Voila pourquoi notre vigilance doit être grande à l'égard des populistes qui partout sur notre continent manipulent l'histoire pour y puiser le carburant de leur essor. L'Europe vit un moment de vérité, qui nous oblige à dire clairement ce que nous voulons. L'urgence commande d'abord d'engager enfin la sortie de notre dépendance aux fossiles. Les écologistes le réclament depuis longtemps pour des raisons liées à l'indispensable décarbonation de notre modèle énergétique. Chacun peut désormais constater que si la dépendance au carbone est un enjeu climatique et social, c’est également une question de souveraineté et de sécurité. Car si la géopolitique du ressentiment nourrit les haines qui motive les guerres, la géopolitique des fossiles constitue également un moteur puissant des conflictualités qui couvent. Les conséquences des retards dangereux pris en matière de choix d'un nouveau modèle énergétique doivent faire réfléchir. C'est vers la sobriété juste et les renouvelables qu'il faut désormais massivement se tourner. L'indépendance européenne sera grandement indexée sur notre capacité à répondre aux enjeux écologiques. De ce point de vue, vouloir se réfugier dans le nucléaire est un contresens qui nous fera perdre le temps que ses partisans prétendent nous faire gagner: les coûts faramineux engagés pour la construction de nouveaux réacteurs amputent d'autant notre capacité d'investissement dans les renouvelables. J'ajoute que les combats autour de Tchernobyl nous rappellent à quel point nous sommes vulnérables aux risques nucléaires. Le déploiement d’infrastructures nucléaires dans un monde instable et dans un contexte de chaos est d'une inconséquence sidérante.
Élargissons le propos. En cascade, toutes les questions fondamentales pour notre destinée commune se posent. Le vrai débat sur l'avenir de l'Europe, c'est maintenant. Quel approfondissement? Quel élargissement? Quel devenir pour les pays de l'est qui candidatent à l'Union? Quelles perspectives pour les pays qui ne le font pas? Que fera la Pologne qui joue un rôle clef dans la période?
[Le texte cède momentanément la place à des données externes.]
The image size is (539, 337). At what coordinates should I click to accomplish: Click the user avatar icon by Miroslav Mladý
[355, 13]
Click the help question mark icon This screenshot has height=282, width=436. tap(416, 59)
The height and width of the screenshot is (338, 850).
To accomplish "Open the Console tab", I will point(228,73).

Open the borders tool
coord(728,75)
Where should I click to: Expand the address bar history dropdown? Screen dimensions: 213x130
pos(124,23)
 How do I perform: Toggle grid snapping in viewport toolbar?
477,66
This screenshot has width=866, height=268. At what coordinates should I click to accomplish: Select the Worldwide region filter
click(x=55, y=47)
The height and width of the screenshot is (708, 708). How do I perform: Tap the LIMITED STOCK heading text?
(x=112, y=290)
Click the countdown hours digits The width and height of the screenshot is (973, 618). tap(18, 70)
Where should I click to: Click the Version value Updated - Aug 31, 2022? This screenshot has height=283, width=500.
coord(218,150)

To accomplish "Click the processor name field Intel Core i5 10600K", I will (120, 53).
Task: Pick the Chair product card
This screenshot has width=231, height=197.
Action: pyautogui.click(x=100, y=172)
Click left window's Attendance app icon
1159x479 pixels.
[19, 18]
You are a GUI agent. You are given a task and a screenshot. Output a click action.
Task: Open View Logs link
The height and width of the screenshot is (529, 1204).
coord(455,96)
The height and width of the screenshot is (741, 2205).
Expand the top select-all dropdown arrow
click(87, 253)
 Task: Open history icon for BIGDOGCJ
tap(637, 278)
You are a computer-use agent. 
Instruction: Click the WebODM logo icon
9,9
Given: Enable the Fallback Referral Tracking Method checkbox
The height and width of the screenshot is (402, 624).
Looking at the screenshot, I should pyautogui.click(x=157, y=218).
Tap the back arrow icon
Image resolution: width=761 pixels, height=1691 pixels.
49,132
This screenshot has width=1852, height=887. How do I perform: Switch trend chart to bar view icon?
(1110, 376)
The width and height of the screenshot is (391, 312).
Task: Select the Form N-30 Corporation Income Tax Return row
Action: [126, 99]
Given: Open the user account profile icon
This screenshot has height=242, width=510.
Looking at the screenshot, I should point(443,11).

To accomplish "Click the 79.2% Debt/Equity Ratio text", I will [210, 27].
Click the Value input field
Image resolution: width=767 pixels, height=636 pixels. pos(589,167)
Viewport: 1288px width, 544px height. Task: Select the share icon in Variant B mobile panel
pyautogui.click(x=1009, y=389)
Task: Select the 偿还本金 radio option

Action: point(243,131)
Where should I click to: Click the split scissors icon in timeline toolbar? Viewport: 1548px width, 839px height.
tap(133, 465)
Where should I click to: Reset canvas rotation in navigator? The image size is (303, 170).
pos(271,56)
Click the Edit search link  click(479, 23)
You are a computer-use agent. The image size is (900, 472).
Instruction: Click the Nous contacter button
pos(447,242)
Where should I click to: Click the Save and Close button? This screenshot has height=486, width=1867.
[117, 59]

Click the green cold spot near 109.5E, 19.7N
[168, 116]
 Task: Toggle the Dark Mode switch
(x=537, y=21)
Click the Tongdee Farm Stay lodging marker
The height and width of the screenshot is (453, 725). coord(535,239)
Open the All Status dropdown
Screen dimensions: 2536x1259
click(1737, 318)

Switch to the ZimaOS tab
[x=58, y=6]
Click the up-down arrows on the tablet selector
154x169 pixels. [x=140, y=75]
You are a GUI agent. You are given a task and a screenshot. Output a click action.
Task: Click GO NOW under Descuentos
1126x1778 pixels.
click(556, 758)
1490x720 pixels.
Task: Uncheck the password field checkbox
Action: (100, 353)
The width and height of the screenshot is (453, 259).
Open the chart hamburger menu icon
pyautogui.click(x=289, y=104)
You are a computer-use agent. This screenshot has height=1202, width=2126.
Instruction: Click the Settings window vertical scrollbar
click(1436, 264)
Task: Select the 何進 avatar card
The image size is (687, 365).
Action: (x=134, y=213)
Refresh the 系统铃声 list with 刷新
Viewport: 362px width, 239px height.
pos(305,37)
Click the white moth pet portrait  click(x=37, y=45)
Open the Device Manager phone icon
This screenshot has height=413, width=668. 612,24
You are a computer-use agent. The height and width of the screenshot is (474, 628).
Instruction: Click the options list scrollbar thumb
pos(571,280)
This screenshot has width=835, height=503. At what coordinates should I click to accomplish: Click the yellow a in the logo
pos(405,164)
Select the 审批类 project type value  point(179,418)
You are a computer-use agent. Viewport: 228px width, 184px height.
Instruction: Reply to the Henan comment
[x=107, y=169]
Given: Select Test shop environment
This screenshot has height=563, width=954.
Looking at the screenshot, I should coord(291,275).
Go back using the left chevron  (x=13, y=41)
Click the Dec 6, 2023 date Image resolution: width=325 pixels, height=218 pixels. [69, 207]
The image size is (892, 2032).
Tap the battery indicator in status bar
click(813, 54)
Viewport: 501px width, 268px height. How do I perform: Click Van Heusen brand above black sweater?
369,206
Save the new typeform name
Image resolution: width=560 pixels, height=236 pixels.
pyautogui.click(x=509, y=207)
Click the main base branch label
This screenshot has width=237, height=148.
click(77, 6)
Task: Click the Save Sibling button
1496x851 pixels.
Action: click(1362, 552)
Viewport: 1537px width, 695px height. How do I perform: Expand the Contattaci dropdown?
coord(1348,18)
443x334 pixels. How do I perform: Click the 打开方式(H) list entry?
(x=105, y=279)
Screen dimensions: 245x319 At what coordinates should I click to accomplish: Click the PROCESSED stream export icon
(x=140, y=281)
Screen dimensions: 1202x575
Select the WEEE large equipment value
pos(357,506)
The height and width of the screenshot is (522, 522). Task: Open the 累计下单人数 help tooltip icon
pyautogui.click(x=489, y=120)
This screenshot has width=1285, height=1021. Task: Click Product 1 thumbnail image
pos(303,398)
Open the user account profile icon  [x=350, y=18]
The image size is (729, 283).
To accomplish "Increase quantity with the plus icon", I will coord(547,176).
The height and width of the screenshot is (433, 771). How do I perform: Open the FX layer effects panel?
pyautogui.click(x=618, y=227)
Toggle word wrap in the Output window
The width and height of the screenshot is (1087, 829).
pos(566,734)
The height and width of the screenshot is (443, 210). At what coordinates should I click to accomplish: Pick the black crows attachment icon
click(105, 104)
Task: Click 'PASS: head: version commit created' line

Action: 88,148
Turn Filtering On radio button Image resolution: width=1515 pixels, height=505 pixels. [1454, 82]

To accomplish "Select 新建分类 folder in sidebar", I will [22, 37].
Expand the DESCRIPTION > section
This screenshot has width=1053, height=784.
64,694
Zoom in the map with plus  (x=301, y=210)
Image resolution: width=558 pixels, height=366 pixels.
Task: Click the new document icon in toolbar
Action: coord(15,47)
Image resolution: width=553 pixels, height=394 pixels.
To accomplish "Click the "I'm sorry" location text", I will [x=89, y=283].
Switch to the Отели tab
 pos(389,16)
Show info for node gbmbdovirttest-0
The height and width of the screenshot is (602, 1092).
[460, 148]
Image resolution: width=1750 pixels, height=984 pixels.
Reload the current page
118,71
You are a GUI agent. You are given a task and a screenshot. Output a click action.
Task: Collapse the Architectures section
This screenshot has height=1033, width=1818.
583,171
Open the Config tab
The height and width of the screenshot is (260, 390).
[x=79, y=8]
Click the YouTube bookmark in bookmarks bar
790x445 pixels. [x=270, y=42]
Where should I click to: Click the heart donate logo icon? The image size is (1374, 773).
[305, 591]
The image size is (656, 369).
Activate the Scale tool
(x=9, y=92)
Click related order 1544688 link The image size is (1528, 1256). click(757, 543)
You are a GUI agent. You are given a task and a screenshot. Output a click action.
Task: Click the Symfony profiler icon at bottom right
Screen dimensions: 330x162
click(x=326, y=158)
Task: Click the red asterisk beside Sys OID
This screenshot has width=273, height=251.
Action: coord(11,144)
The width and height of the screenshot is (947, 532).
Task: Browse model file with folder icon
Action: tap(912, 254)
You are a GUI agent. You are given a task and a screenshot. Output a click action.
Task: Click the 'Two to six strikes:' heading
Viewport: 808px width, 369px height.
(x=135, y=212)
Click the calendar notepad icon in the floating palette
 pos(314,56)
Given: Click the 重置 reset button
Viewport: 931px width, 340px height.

Quel rôle pour le couple Franco-allemand? Comment rééquilibrer l'Europe vers son sud? Quelle Europe de la défense? Quel rapport avec la Turquie? Chacune de ces questions est éminemment politique. La manière de les formuler est déjà en elle-même parfois objet de débats. Une chose est certaine à ce stade. La rétractation morbide dont sont porteurs les ennemis de la construction européenne n'est pas une issue. Elle aggraverait toutes les crises et ajouterait à l'engrenage guerrier comme elle l’a toujours fait. Nous avons besoin de bâtir un pôle capable de tenir bon dans la tourmente. Pour nous qui ne voulons subir ni la loi des uns, ni la vindicte des autres, la volonté d'un « non-alignement » qui ne soit pas un consentement à l'arbitraire porte un nom: l’Union Européenne. C'est le terrain sur lequel nous choisissons de faire prospérer notre combat. Quoi d’autre dans la mutation du monde? L’isolement magnifique de la France au nom de sa souveraineté d'antan, telle que nous le vendent les marchands de nostalgie reviendrait à acter son déclin et signerait in fine sa soumission. Le chemin de la vraie souveraineté et de la paix durable est celui qui nous permet de reprendre le contrôle sur ce dont dépend notre subsistance. Et donc nous libère des dépendances que nous avons à tort consenti aux puissances qui souhaiteraient nous soumettre. Ce chemin, c’est celui de la construction européenne. Car oui, décidément oui, l'Europe est l’échelon qui peut nous conférer une masse critique suffisante à l’accomplissement de ce dessein. Nulle autre voie que celle-ci ne permettra, sur notre continent et dans notre relation au reste du monde, la construction d'un nouvel équilibre basé sur une logique de coopération et de modération.